5. The five items here, statements pertaining to what might be found in an individual teacher's classroom, offer a perspective on mathematics teaching which stresses task variety and notions of differentiation. Our perception is that the factor is relates to a teacher's willingness to engage with task differentiation. Despite its representing a perspective on mathematics teaching which acknowledges the individual it is probably indeterminate in its underlying principles - both fallibilist and absolutist teachers might apportion it equal importance.

6. The three items of this factor are unambiguously concerned with the nature of the classroom environment and the individual teacher's expressed commitment to the creation of a mathematically enriched and challenging classroom. As with the previous factor its underpinnings are likely to be indeterminate and dependent upon the nature of the materials teachers choose to place on their walls.

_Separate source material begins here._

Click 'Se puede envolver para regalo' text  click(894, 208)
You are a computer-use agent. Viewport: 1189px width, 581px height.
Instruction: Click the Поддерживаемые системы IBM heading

7. The six items of this factor, statements concerning what might be found in an individual teacher's classroom, describe the teaching and learning of mathematics as taking place in an open and cooperative environment. There is a sense that teachers who score positively on this factor express a commitment to the development of pupil autonomy through facilitation. It is argued that teachers who subscribe to such a perspective do not see themselves as representative of an authoritarian or instrumental tradition. Such a construct, with an explicit reference to mathematical processes, is more likely to derive from a fallibilist rather than absolutist perspective.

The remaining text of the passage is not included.